My school is only about ten miles away from the house where I grew up.

It feels like a thousand. Saturday night was my little sister's birthday. She turned twenty-three. This week she moved in with my old roommate, my childhood and most constant friend. They've become close since I started law school.

If I were egotistical, I'd say...somehow, I think they're using each other to fill the vast void I've left...and so on. But as I said, only ten miles away. Also, I don't think that I left any void in anybody. But really, my sister and my roommate love the same music, the same bars, the same beers, and the same mammals. They both love Domino's pizza, Clairol hair dye, and posters of teddy bears. My friend and I were always unlikely friends. Other than some difficult to notice characteristics (heartlessness, irritable bowel, suspicion of ethnic cuisine), we didn't have much in common. We are unrelated sisters, almost.

So I went out tonight with my sister, my sister's crush, my friend, and for a few moments, my brother. We went to a bar to see a local band. It was like a high school reunion. Awkward, loud, and forgetable.

I don't belong there anymore. I don't know what it is; maybe I never did. I like to talk in bars. I don't like drinking and not talking, and I'm a lousy dancer. I showed up wearing a light blue button down shirt, a black sweater, and jeans; I looked like a chaperone. I didn't drink, because I'm neurotic about bar eligibility, and I had to drive. My sister had the time of her life, drinking vodka and cran, wearing three shades of eyeshadow and three different types of petroleum based fabric. My friend was also quite pleased by the whole event.

I feel isolated all the time. I'm not quite into my identity as a law student (this blog notwithstanding). I was much more a barista than I ever was a student; I had an apron to wear, and I had friends to drink with; I threw parties. I'm not good at self-identifying through what I'm studying. It was hard for me, at Bennington, because people almost never talked about their majors; they always talked about their work.

"I'm a painter."
"I'm an actor."
"I write poetry."

Ummm...really? I was a lousy student, and a lousier whatever I was meant to identify as. So now that I'm not a barista, and I'm not a college student, and I'm not with my friends, and I'm not with my family- I'm not really anything to anybody. I don't belong in the bars my sister goes to. It's too loud. I don't have fun. I don't like the bands. I don't dance. I'm quickly becoming such a pompous, self-important jackass that I risk alienating my coffee friends.

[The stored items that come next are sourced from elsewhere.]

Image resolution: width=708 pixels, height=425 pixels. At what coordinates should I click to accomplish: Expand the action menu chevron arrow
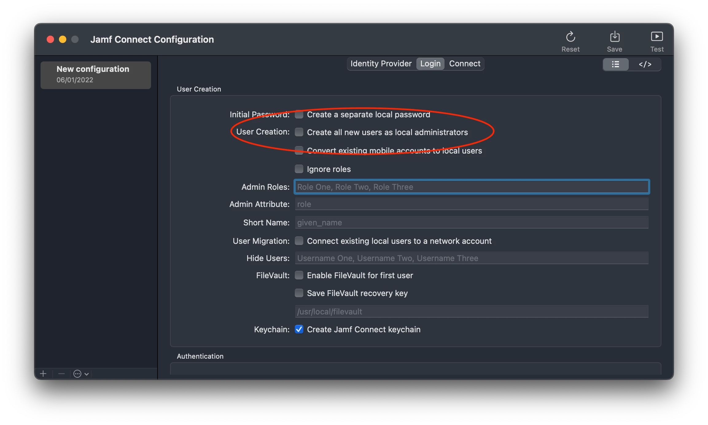pyautogui.click(x=87, y=374)
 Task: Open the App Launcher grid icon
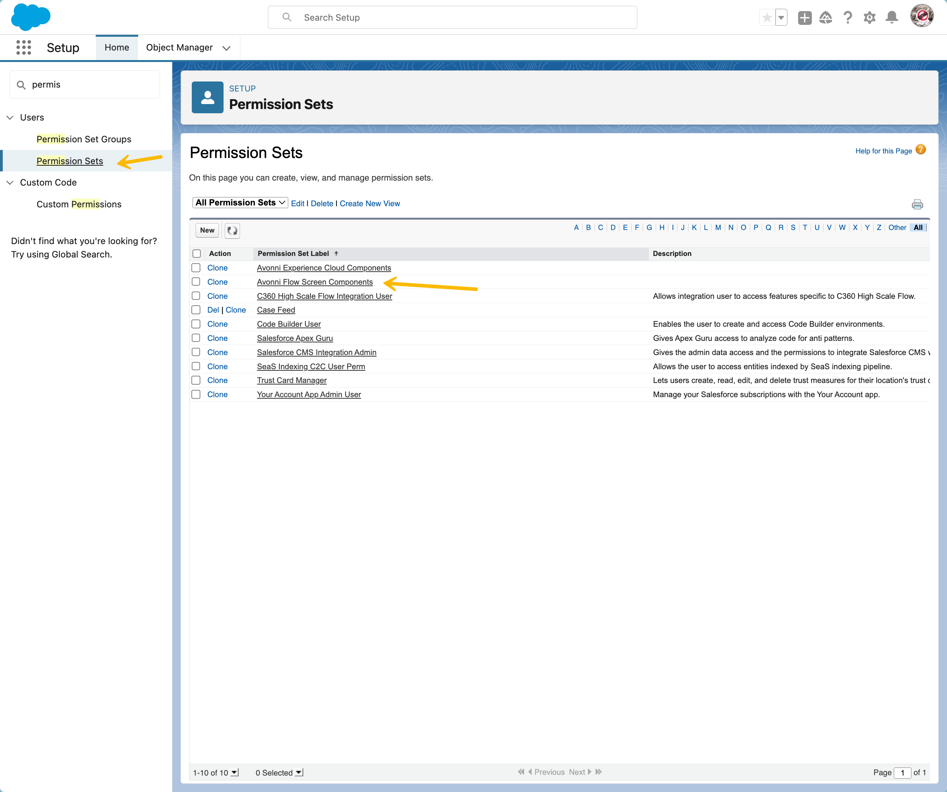click(23, 47)
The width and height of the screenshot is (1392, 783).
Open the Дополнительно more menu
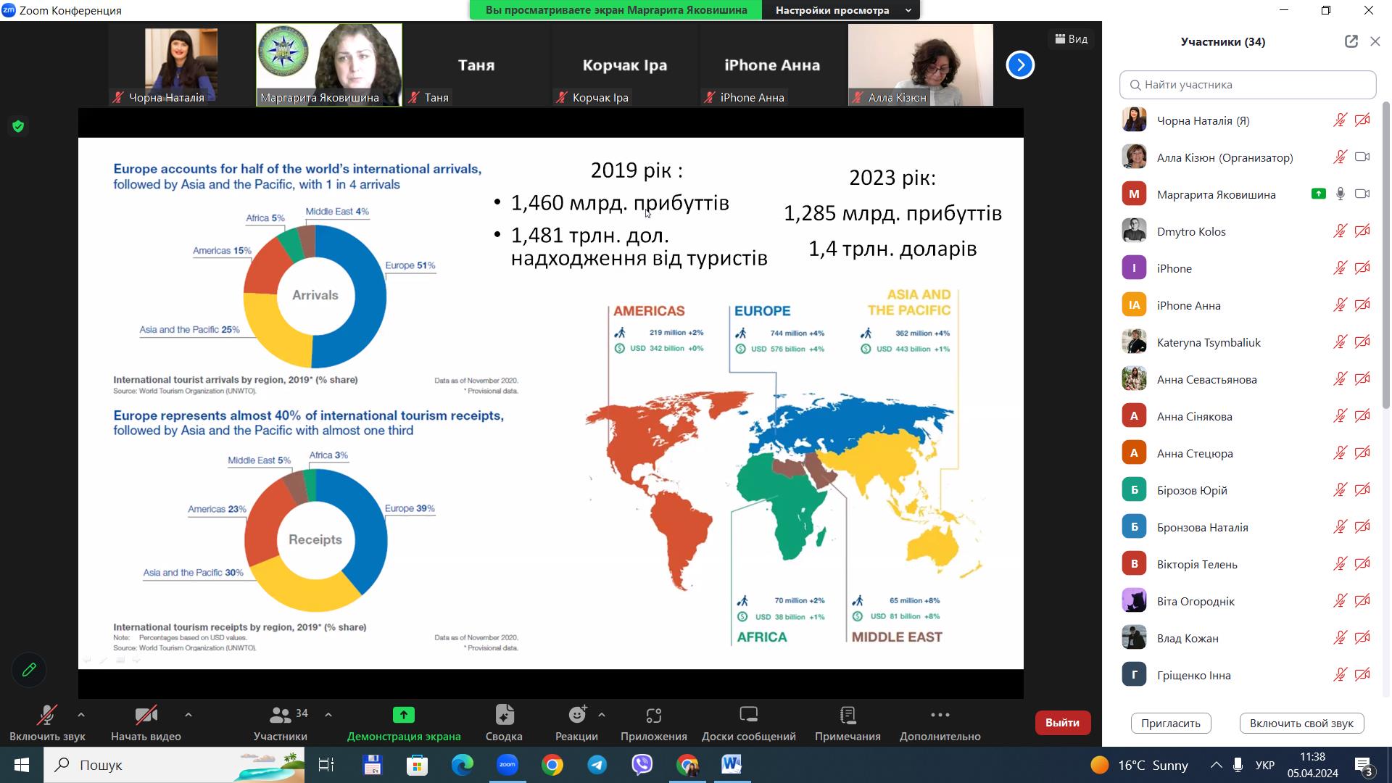click(940, 716)
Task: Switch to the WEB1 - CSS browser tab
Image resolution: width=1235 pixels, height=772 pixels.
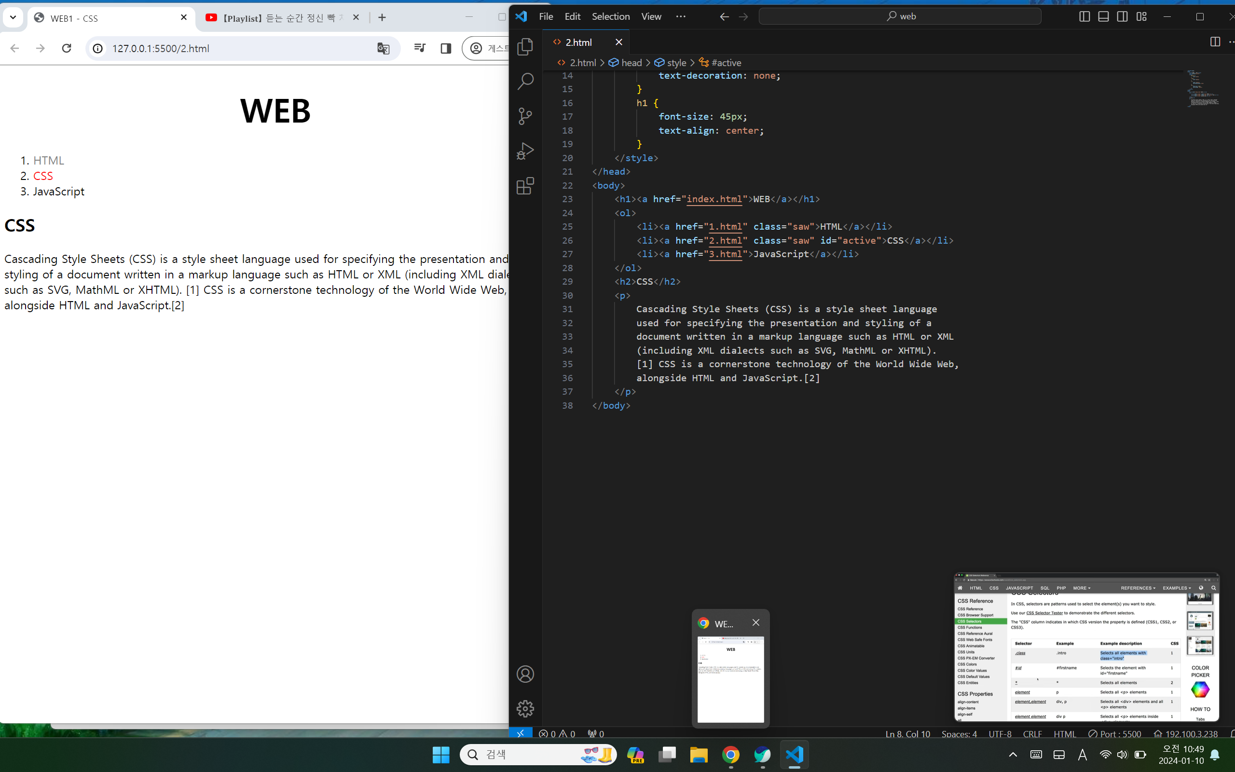Action: pyautogui.click(x=74, y=18)
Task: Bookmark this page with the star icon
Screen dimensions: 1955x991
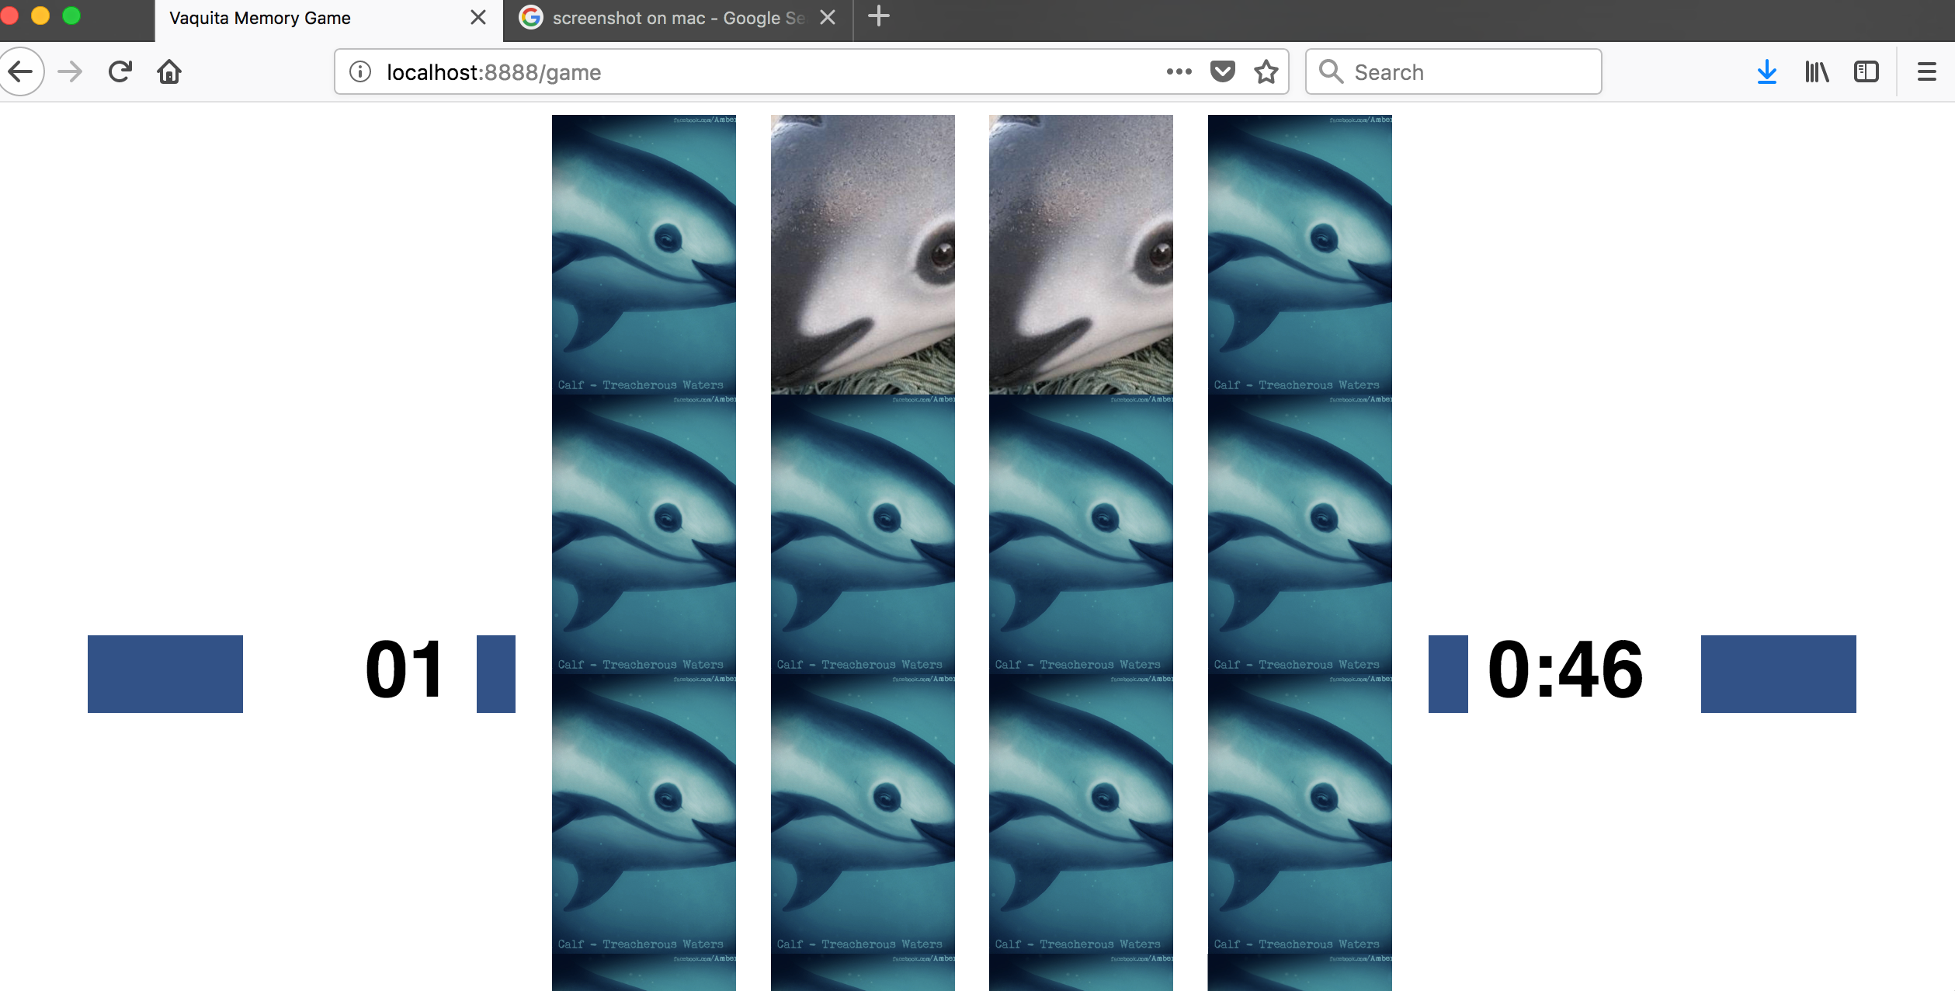Action: (x=1266, y=72)
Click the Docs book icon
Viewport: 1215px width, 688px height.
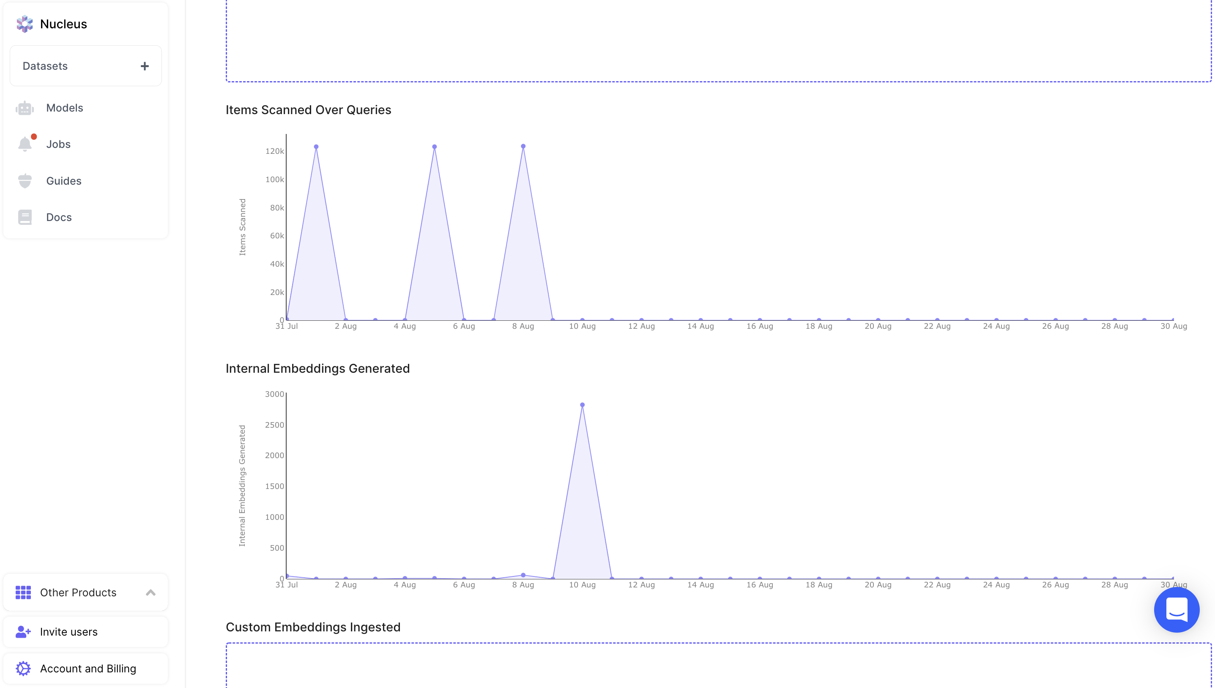(25, 217)
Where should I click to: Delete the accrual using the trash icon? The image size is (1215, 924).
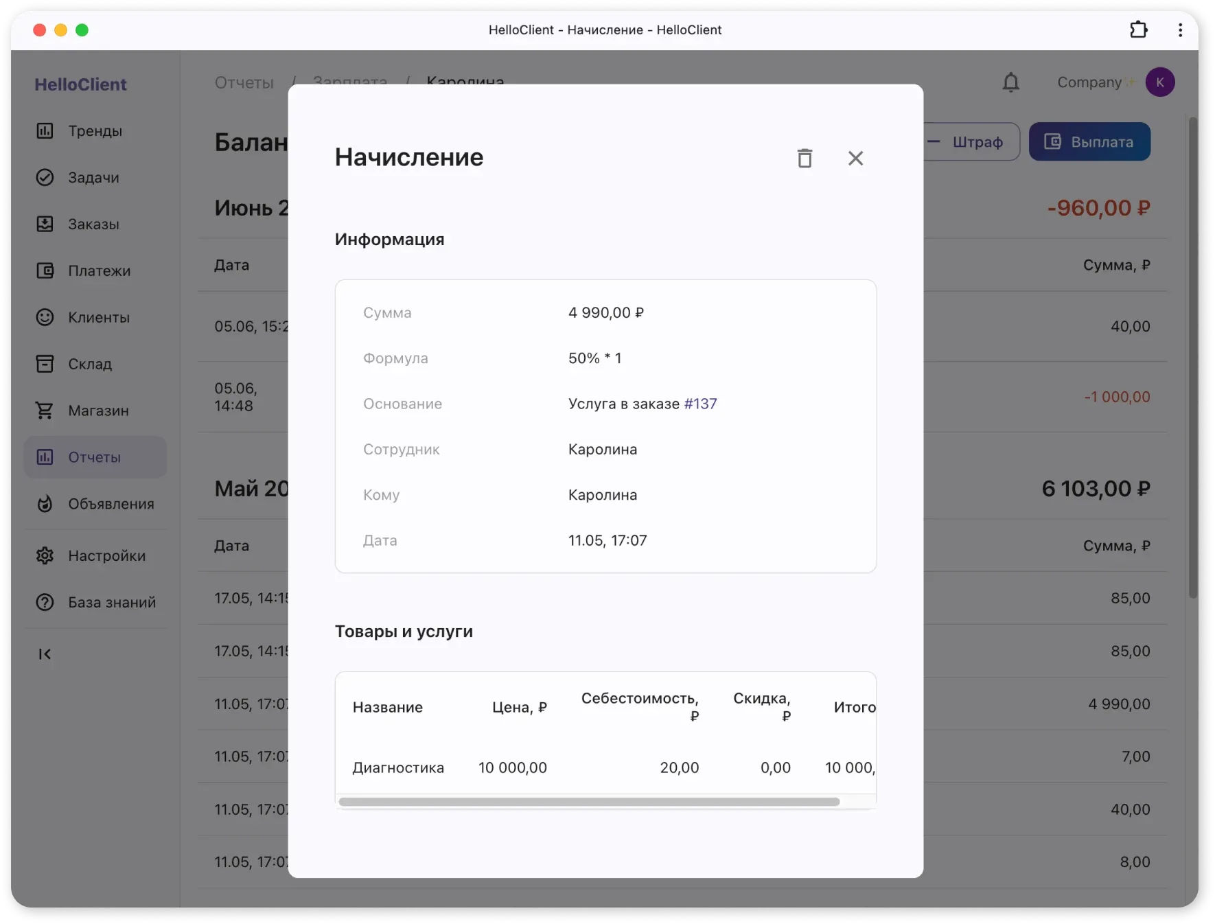click(x=805, y=158)
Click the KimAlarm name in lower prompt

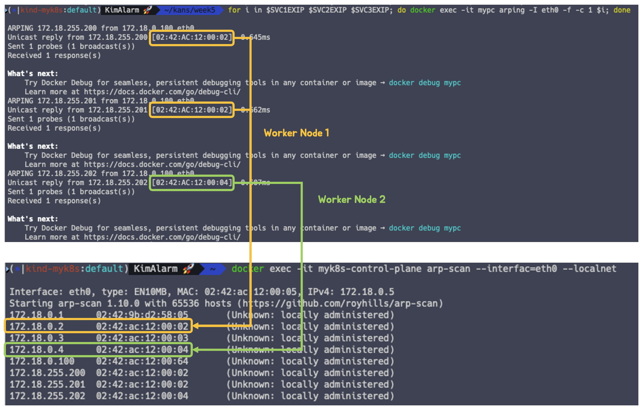tap(155, 269)
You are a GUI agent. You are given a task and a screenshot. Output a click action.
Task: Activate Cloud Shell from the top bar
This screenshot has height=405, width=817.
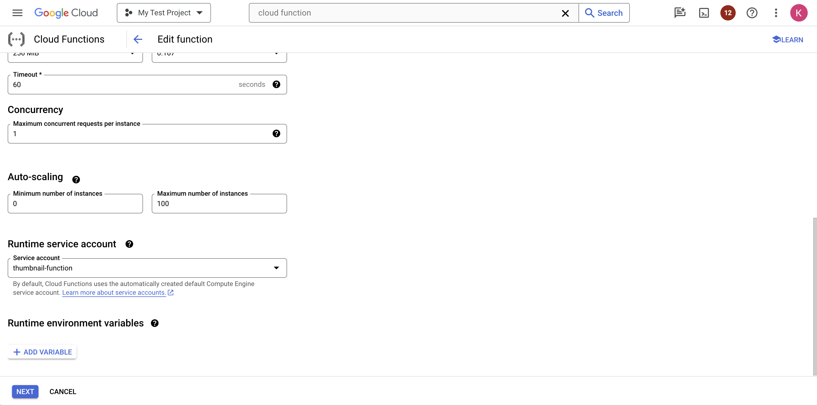(x=703, y=13)
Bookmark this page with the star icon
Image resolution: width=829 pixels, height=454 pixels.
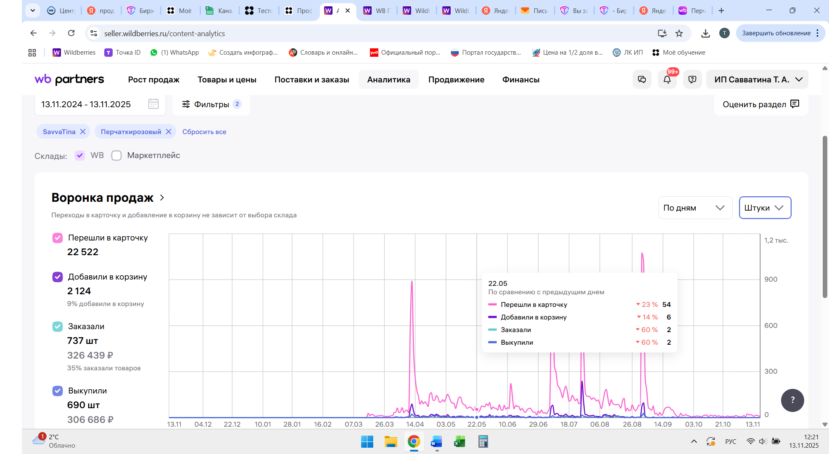click(679, 33)
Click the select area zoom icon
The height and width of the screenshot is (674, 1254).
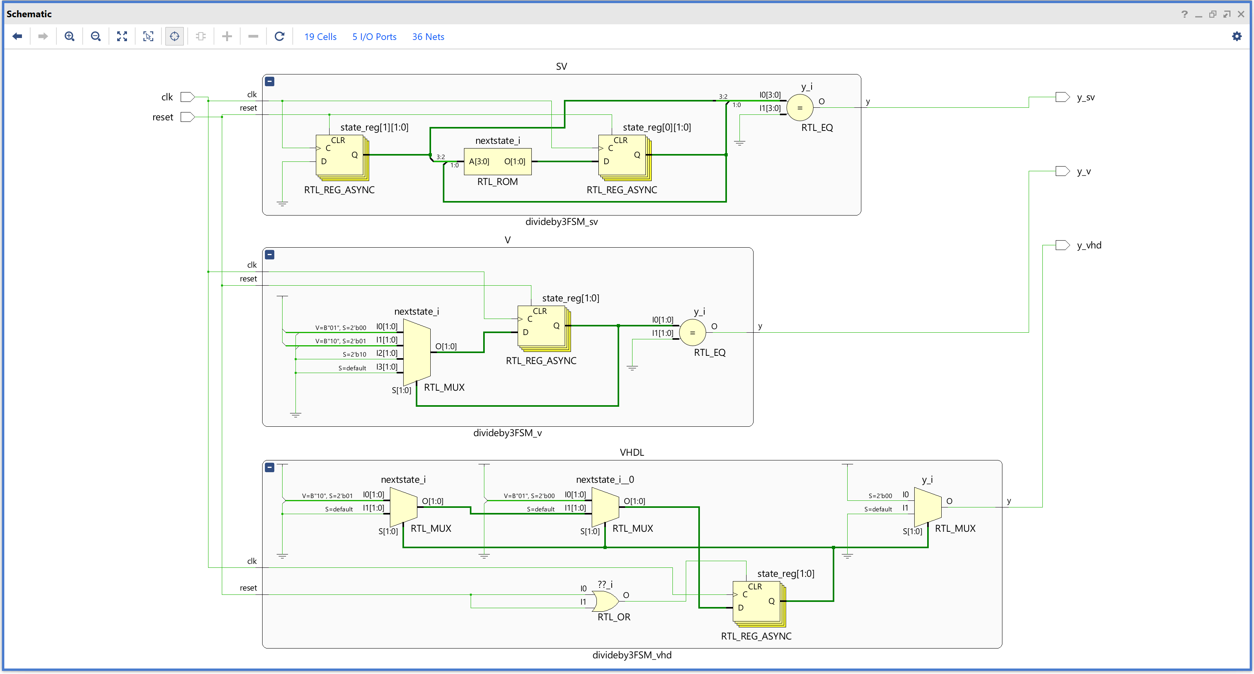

I lack context. It's becoming quite dire.

3 comments:

Anonymous said...

Saucy radio co-host? Brooklyn beckons. We don't freak out about guerilla ad campaigns.

Anonymous said...

Holy shit, you have a brother?

You are not alone, I too hate bars, they are too loud, the bands suck, I hate dancing and talking is the best thing to do while drinking... although, am I really the person you want to be most similar to?

The Dissassociate said...

yeah. He's like, 13 months older than me. People used to think we were twins.